En su demanda (. Párrafo 32) y en las presentaciones incluidas en su Memorial Bolivia solicitó a la Corte que falle y declare que "Chile tiene la obligación de negociar con Bolivia con el fin de llegar a un acuerdo que otorga Bolivia un acceso plenamente soberano al Océano Pacífico ", que esta obligación ha sido violada y que debe ser respetado. Por lo tanto, aunque la solicitud de poner el acento en las negociaciones, estos son sólo un medio para permitir a Bolivia para adquirir una salida soberana al mar. Este hecho debería haber dado más peso por la mayoría en la definición de la controversia.

Aunque el término "acceso soberano al mar" puede ser ambiguo, no se discute que el Tratado de Paz y Amistad entre Bolivia y Chile, que abordó cuestiones de la soberanía de 1904 no contiene ninguna referencia a un tal acceso soberano por Bolivia. El artículo II del Tratado de 1904 se refería a la adquisición por parte de Chile de toda la franja de tierra costera que había estado bajo la soberanía de Bolivia antes de la guerra del Pacífico. Por otra parte, el Tratado define exhaustivamente la frontera terrestre entre Bolivia y Chile, en particular con respecto a las provincias de Tacna y Arica, la soberanía sobre el cual estaba todavía indeterminada entre Chile y Perú (véase el artículo 3 del Tratado de Ancón de 20 de octubre 1883 entre Chile y Perú), y que, aunque ocupado por Chile en ese momento, había sido definido como "provincias peruanas" en el Tratado de 23 de septiembre 1902 entre Bolivia y Perú sobre la demarcación de fronteras. Dado que los debates políticos en Chile y Perú en los años anteriores habían demostrado que un acuerdo sobre la transferencia de las dos provincias o incluso solamente de Arica a Bolivia fue irreal, es comprensible que Bolivia y Chile buscan, y que el Tratado de 1904 proporciona, lo que podría considerarse una alternativa al acceso soberano a un puerto. Esta consistió en el otorgamiento de Bolivia el derecho de tránsito comercial, el establecimiento de agencias de aduanas de Bolivia en los puertos de Arica y Antofagasta, la construcción a cargo de una línea de ferrocarril entre Arica y La Paz y la atribución de una indemnización económica a Bolivia de Chile.
El contenido del Tratado, en particular las concesiones costosas hechas por Chile, sugiere que el Tratado de 1904 estaba destinado a proporcionar una solución global, que incluyó la cuestión del acceso a un puerto. El carácter integral de la solución que se refiere a este último aspecto fue reconocido en un panfleto en 1905 por el negociador boliviano, Alberto Gutiérrez (El Tratado de paz con Chile, La Paz: Imprenta y Litografía Artística, 1905, pp 21, 22, 36. y 53).

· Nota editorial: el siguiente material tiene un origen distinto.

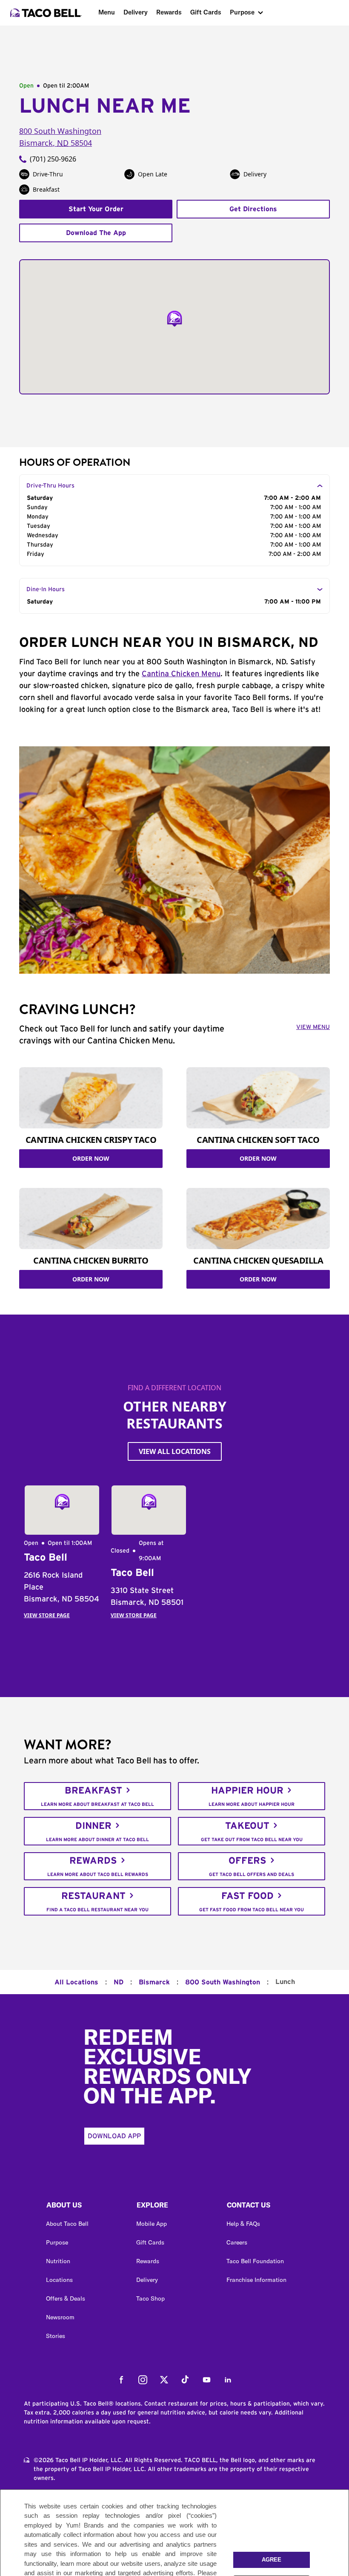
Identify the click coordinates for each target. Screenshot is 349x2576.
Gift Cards (205, 12)
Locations (59, 2280)
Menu (106, 12)
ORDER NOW (90, 1158)
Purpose (242, 12)
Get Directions (253, 209)
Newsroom (60, 2317)
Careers (236, 2242)
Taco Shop (150, 2298)
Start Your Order (96, 209)
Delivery (135, 12)
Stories (55, 2336)
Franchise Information (256, 2280)
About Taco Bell (67, 2223)
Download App (114, 2136)
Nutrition (58, 2261)
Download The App (96, 233)
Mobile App (151, 2223)
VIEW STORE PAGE (47, 1615)
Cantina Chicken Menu (181, 674)
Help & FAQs (243, 2223)
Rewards (169, 12)
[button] (84, 2207)
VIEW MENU (313, 1027)
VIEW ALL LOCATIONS (175, 1451)
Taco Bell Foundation (255, 2261)
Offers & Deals (65, 2298)
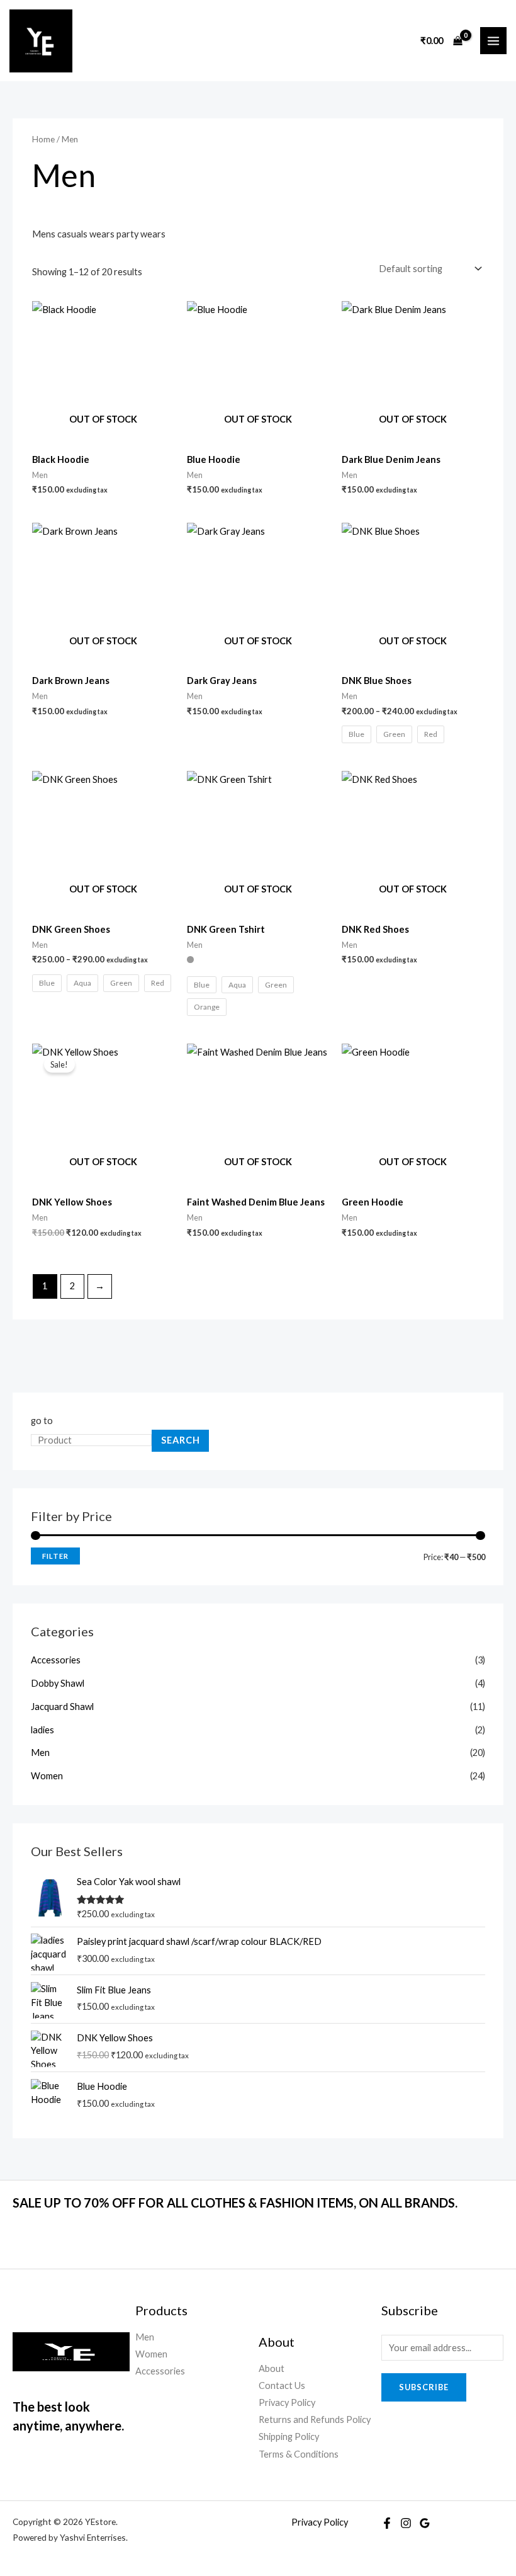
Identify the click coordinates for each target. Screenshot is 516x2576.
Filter (55, 1556)
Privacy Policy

La soberanía actual de Chile sobre la costa pertinente no está impugnada por Bolivia, ni tiene Bolivia impugnada en el presente procedimiento la validez del Tratado de 1904, o el hecho de que este Tratado se encuentra todavía en vigor (CR 2015/21, p. 12, párrs. 9 -10 y 12 (Chemillier-Gendreau)). El objetivo de Bolivia es adquirir a través de negociaciones de un acceso soberano al Océano Pacífico. El consejo de Bolivia sugirió que "una solución consensuada puede o no afectar el Tratado" (CR 2015/21, p. 32, párr. 7 (Akhavan)) y la respuesta de Bolivia a la pregunta del juez Owada sobre el significado del término "acceso soberano "habló de" [l] a modificación hipotética del Tratado 1904 en algún momento en el futuro". Sin embargo, Chile acertadamente sostuvo que la adquisición por parte de Bolivia de una salida soberana afectaría inevitablemente, en parte, el Tratado de 1904. Acceso "Soberano" tendría que ser a través de un territorio que se acordó en el Tratado de 1904 de no estar bajo la soberanía de Bolivia.

2.
La jurisdicción de la Corte ha sido invocada por Bolivia sobre la base del artículo XXXI del Pacto de Bogotá, que da a la Corte competencia sobre una amplia gama de disputas. Chile no pone en duda el alcance del artículo XXXI, pero objeta que la jurisdicción de la Corte está impedida por el artículo VI del mismo Pacto, que excluye "asuntos ya resueltos por arreglo de las partes, o por laudo arbitral o por decisión de un tribunal internacional, o que se rigen por acuerdos o tratados en vigencia en la fecha de la conclusión del presente Tratado". Según Chile, la cuestión del acceso soberano de Bolivia al mar fue colocada por el Tratado de 1904.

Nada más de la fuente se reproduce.